== EXERCISE ==
Where the line with "At what coordinates should I click to accomplish: Open" appears below, start writing out lines exactly, and finish with the line with "Task: Select the HEALTH tab in NYT navigation", which is included; write out nothing else.

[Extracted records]
- - -

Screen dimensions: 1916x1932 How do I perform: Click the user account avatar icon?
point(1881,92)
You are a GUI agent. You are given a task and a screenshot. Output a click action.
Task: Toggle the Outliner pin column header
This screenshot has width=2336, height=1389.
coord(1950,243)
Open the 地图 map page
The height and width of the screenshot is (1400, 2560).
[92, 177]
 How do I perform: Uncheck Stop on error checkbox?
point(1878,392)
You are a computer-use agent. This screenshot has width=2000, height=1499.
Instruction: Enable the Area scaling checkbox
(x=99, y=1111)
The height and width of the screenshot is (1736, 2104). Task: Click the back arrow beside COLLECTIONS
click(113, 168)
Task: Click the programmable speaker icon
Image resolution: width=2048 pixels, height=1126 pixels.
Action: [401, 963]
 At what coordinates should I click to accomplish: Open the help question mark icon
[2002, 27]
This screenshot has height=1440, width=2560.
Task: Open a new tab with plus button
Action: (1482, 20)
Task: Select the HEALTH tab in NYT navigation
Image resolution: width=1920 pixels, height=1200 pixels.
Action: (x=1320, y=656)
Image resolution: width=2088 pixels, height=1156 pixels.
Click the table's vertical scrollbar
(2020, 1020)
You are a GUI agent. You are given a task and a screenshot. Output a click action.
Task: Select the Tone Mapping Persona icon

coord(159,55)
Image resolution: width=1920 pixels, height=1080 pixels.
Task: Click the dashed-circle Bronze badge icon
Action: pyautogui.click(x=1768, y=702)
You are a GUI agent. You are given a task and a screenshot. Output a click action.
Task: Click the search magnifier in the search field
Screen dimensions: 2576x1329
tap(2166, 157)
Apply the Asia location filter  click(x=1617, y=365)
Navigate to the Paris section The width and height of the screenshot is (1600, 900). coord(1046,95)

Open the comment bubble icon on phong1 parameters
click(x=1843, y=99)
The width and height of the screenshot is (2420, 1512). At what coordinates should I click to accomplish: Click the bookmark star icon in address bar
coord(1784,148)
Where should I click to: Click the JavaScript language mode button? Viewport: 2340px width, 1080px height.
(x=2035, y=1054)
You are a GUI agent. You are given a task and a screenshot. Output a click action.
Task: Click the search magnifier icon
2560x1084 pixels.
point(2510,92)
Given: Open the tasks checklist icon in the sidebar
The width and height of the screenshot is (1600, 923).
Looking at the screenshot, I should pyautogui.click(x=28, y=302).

- - -

== RESPONSE BELOW ==
 At what coordinates should I click to accomplish: Open the help question mark icon
[2002, 27]
This screenshot has height=1440, width=2560.
Task: Open a new tab with plus button
Action: (1482, 20)
Task: Select the HEALTH tab in NYT navigation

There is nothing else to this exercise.